Quarantine does not mean people are sick, but is used as an additional safety strategy to mitigate the spread of COVID-19. At this point, too many staff are out to continue in-person instruction so remote learning is necessary. Staff believe they can complete the best instruction for all by having every student in a similar situation.

The District says that it believes it is possible that it could reopen the Early Childhood Center and Longfellow Elementary School by October 27. Currently the district is awaiting additional testing data to confirm that the strategy can safely offer in-person instruction. Both buildings have remote learning till October 26.

Before the current school year began, the District went on record by saying that keeping younger grades with in-person learning is the District’s first priority.

Horizons Exploratory Academy does not have any connections with the current positive COVID-19 cases or with those in quarantine, so it will continue with in-person learning tomorrow, Oct. 22.
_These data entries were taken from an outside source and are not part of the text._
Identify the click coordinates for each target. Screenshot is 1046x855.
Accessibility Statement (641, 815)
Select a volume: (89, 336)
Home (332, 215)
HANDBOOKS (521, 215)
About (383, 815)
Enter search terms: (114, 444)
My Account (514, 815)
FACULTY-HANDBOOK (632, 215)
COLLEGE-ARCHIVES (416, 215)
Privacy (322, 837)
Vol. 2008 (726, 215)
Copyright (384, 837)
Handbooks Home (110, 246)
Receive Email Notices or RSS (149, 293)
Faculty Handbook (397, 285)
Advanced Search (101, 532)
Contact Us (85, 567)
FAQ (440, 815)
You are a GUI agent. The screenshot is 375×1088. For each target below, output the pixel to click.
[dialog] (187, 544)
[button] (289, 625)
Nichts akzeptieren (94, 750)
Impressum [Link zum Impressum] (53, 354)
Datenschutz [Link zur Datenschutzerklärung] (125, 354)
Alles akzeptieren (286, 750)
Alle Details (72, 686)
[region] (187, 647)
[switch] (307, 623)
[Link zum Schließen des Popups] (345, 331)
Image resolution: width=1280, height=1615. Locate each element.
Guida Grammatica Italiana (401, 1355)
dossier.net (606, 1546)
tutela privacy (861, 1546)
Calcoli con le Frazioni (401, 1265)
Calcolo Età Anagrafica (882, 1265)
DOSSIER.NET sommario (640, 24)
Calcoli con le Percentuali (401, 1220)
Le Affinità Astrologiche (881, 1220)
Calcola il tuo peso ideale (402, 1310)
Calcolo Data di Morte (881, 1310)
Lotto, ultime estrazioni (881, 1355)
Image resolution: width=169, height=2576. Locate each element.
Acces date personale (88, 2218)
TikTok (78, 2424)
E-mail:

The District acknowledges that this interruption is a problem that was predicated and they are currently responding to it accordingly. The schools will begin working on getting back to in-person instruction. Salida Schools is looking into the “yellow” strategies as well as anything else they can come up with. The yellow phase would split students into cohorts in order to reduce spread. The yellow strategy would require the community to support more remote learning.

The District is aware that in-person instruction is best for most kids and for the community as a whole. They asks that families reduce their social circles. These cases were a result of travel and spread through social circles. Reducing school programming will have an impact on the community’s privilege of in-person learning if non-school activities are not reduced.